We need to solve x^2 - 4x -12 > 0.

Now x^2 - 4x -12 > 0

=> x^2 – 6x + 2x – 12 >0

=> x (x – 6) + 2 (x – 6)>0

=> (x – 6) (x + 2) >0

Now this is true either when both (x – 6) and (x + 2) are greater than zero or when both (x – 6) and (x + 2) are less than zero.

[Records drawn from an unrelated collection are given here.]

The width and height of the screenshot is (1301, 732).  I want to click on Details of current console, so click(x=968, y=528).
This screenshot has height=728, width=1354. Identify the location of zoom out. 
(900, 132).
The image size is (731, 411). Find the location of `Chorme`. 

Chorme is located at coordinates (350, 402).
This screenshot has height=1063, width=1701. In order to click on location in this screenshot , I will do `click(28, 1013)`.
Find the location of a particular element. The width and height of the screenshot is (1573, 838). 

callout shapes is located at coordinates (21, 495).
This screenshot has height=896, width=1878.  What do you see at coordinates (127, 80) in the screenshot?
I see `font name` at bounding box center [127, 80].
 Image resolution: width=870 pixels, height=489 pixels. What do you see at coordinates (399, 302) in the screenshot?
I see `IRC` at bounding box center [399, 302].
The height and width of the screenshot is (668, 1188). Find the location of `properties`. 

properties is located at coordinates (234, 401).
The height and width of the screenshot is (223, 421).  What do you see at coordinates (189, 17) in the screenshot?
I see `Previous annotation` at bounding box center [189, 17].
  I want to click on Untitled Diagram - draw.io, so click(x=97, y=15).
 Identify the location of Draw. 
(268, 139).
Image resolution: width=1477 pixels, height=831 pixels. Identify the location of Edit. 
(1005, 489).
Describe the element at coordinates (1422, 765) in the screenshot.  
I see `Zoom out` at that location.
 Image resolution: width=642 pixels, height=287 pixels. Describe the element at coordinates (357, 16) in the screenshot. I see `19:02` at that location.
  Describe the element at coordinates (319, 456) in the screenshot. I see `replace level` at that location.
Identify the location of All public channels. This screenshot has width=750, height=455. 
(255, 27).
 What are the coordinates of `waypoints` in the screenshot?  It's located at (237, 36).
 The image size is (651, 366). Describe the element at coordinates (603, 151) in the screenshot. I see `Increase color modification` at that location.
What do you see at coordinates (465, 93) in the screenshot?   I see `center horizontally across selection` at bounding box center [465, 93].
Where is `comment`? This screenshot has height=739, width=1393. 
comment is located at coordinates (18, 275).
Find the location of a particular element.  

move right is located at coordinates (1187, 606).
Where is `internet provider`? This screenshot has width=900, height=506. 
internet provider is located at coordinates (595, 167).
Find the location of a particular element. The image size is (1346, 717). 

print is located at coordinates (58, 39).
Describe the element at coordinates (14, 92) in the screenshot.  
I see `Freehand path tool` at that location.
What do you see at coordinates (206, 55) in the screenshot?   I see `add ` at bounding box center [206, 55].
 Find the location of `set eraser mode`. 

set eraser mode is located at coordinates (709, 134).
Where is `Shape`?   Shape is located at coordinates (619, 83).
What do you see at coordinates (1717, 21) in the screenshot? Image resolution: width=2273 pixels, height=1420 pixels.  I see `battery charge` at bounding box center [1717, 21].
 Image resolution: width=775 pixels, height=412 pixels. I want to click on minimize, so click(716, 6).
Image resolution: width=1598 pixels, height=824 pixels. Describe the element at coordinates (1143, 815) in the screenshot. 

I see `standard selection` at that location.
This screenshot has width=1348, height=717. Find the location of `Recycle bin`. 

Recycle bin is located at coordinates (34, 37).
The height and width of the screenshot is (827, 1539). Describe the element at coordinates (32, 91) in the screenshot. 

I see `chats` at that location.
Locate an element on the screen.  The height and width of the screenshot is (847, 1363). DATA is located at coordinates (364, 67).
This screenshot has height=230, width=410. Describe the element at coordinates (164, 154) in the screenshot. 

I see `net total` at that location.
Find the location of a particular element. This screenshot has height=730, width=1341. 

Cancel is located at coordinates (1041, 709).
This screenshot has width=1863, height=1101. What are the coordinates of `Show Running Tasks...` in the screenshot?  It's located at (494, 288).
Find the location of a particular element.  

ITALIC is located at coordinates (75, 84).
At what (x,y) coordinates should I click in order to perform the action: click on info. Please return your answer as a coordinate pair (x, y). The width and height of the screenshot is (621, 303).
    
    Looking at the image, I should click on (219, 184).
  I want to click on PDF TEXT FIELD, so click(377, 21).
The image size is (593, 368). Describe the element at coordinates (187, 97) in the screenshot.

For both (x – 6) and (x + 2) to be greater than 0 x > 6.

For both (x – 6) and (x + 2) to be less than 0 x < -2

Therefore the values of x less than -2 and greater than 6 satisfy the inequation.

neela | High School Teacher | (Level 3) Valedictorian

Posted on

To find the solutions for the equation x^2-4x+12 > 0.

We first factorise the left side  expression x^2-4x-12.

x^2-4x+12 = x^2-6x+2x-12

x^2-4x+12 = x(x-6) +2(x-6)

x^2-4x+12 = (x-6) (x+2).

Therefore  x^2-4x-12> 0 implies (x+2)(x-6) > 0.

Therefore both factors should be of the same sign.

Therefore x+2 < 0 and x-6 < 0 ,

Or (x+2)> 0 and (x-6) > 0.

This is possinble only when  x < -2   Or  x > 6 , the x^2-4x-12 > 0.

Or x must be in the interval (-infinity -2) Or in the interval (6  infinity).